Part 2 - Ruth.
- Night Owl

- Oct 8, 2025
- 3 min read
The next loss, was a mare, the following week. She unfortunatly sustained a severe injury during foaling that she was loosing life to slow internal hemoraging that cold not be stopped and she was euthinased. Her little girl was fine. We called her Ruth ( her big brother we call Bruce, that where we got her name from, Bruth - with a lisp).
My main roll when that happened was dealing with an orphan foal.
Ruth was a trooper. Passed her IgG, guzzling her bottles of formula, doing all normal foal things.
Now to find a foster mare....
Fresh is best.
A mare that has lost her foal in the past 2-3 days, gives us a good window, where she still has plenty of milk and with the right drugs and managements, fostering often ends up a sucess.
We couldn't find one, but we did have the mummma that lost her colt the previous week. will that work?
We brought her in next to Ruth. The mare was drying up, so part of my duties was to milk her and stimulate lacation again.
They could see each other. Ruth in one box, Potential Mum next door.
On night 2, I tested the waters with Ruth and Potential Mum. I bottle fed Ruth out the front of Potential Mums box, Mum was like - where are you taking the baby?
Here. Want to smell her?
Yes! I like this foal.
Good, but You can't have her yet. I'll mix your milk into the formula and you can keep smelling and licking her, out the front of the box. I just don't want you changing your mind and trying to hurt her.
But I won't....
I believe you, but I'm still waiting for Dr Vet to help foster you.

It was a sucess in forstering!
Dr Vets' prcedure was collecting fome fluid from Potential Mum ( small uterine flush) to wash over Ruth. Add some lovely hormone drugs like protoglandin, a touch of sedation to make sure any negative reaction is slower and safer for everyone, then when Mumma sweaty and it was time for Ruth to have a feed....
Ruth did know where to feed from . Some foster foals who don't get a chance to learn how to feed from the udder are a pain to teach while going through the fostering process.
Ruth knew where the milk bar was.
Potential Mumma became Mum.
For the next 48 hours, we planned to kept them apart, but in the same box and and feeding was supervised.

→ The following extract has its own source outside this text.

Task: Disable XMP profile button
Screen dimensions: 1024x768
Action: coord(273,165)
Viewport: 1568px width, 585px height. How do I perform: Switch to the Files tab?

Honstly, by 24 hours Mum had accepted Ruth as her own. The secon day, under close watch they were together. Ruth was still getting a bottle over the next 12-24 hours to take some of the pressure and demand off mum until she was back up to full lactation capacity. Then Ruth didnt want her bottle anymore.
The spent some alone time in a yard befoere being set free in the mob to make sure things ewre still going great.
Winner, winner!
So from a tragic start of two mares and foals, we combined the tragety into a loving outcome.
UPDATE: Mum was upset at weaning time, like all good mums who worry about their kids. Ruth was fine, she knows people are good and life is ok. Mum is expecting her next foal in late october 2025.